TASK DIRECTIONS >>
This exercise asks for an exact transcription of every entry.

---------- MATERIAL PROVIDED ----------

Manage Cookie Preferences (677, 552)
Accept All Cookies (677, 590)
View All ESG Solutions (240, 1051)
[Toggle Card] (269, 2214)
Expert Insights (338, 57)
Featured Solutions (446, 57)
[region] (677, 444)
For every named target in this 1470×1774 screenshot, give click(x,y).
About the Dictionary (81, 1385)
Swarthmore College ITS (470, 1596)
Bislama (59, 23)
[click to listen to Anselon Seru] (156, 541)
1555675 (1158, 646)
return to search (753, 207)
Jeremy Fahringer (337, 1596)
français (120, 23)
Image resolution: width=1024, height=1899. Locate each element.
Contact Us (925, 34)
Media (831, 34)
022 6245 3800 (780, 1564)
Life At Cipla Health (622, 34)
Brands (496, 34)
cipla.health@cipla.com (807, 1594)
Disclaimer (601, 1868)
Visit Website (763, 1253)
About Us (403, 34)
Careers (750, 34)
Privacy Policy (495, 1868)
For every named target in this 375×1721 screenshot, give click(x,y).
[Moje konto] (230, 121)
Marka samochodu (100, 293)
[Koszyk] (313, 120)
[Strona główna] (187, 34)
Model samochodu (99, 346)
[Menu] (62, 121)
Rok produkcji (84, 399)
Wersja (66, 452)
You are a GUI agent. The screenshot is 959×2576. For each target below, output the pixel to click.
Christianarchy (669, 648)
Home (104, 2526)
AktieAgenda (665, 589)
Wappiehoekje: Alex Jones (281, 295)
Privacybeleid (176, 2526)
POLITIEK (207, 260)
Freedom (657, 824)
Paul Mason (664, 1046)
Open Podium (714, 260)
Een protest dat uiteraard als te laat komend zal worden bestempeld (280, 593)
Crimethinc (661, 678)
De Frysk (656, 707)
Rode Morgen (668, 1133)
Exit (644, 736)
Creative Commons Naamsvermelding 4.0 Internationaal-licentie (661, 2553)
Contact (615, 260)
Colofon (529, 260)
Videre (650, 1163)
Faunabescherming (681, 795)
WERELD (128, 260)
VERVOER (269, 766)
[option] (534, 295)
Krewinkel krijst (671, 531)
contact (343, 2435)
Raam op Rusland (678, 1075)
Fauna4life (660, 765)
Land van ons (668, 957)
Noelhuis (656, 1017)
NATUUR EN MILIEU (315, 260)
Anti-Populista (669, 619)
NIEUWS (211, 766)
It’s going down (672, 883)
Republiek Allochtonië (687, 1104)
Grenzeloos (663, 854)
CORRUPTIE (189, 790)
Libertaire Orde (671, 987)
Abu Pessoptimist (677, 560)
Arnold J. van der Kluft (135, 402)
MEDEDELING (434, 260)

----------

EXPECTED ANSWER >>
Manage Cookie Preferences (677, 552)
Accept All Cookies (677, 590)
View All ESG Solutions (240, 1051)
[Toggle Card] (269, 2214)
Expert Insights (338, 57)
Featured Solutions (446, 57)
[region] (677, 444)
For every named target in this 1470×1774 screenshot, give click(x,y).
About the Dictionary (81, 1385)
Swarthmore College ITS (470, 1596)
Bislama (59, 23)
[click to listen to Anselon Seru] (156, 541)
1555675 (1158, 646)
return to search (753, 207)
Jeremy Fahringer (337, 1596)
français (120, 23)
Image resolution: width=1024, height=1899. Locate each element.
Contact Us (925, 34)
Media (831, 34)
022 6245 3800 (780, 1564)
Life At Cipla Health (622, 34)
Brands (496, 34)
cipla.health@cipla.com (807, 1594)
Disclaimer (601, 1868)
Visit Website (763, 1253)
About Us (403, 34)
Careers (750, 34)
Privacy Policy (495, 1868)
For every named target in this 375×1721 screenshot, give click(x,y).
[Moje konto] (230, 121)
Marka samochodu (100, 293)
[Koszyk] (313, 120)
[Strona główna] (187, 34)
Model samochodu (99, 346)
[Menu] (62, 121)
Rok produkcji (84, 399)
Wersja (66, 452)
You are a GUI agent. The screenshot is 959×2576. For each target below, output the pixel to click.
Christianarchy (669, 648)
Home (104, 2526)
AktieAgenda (665, 589)
Wappiehoekje: Alex Jones (281, 295)
Privacybeleid (176, 2526)
POLITIEK (207, 260)
Freedom (657, 824)
Paul Mason (664, 1046)
Open Podium (714, 260)
Een protest dat uiteraard als te laat komend zal worden bestempeld (280, 593)
Crimethinc (661, 678)
De Frysk (656, 707)
Rode Morgen (668, 1133)
Exit (644, 736)
Creative Commons Naamsvermelding 4.0 Internationaal-licentie (661, 2553)
Contact (615, 260)
Colofon (529, 260)
Videre (650, 1163)
Faunabescherming (681, 795)
WERELD (128, 260)
VERVOER (269, 766)
[option] (534, 295)
Krewinkel krijst (671, 531)
contact (343, 2435)
Raam op Rusland (678, 1075)
Fauna4life (660, 765)
Land van ons (668, 957)
Noelhuis (656, 1017)
NATUUR EN MILIEU (315, 260)
Anti-Populista (669, 619)
NIEUWS (211, 766)
It’s going down (672, 883)
Republiek Allochtonië (687, 1104)
Grenzeloos (663, 854)
CORRUPTIE (189, 790)
Libertaire Orde (671, 987)
Abu Pessoptimist (677, 560)
Arnold J. van der Kluft (135, 402)
MEDEDELING (434, 260)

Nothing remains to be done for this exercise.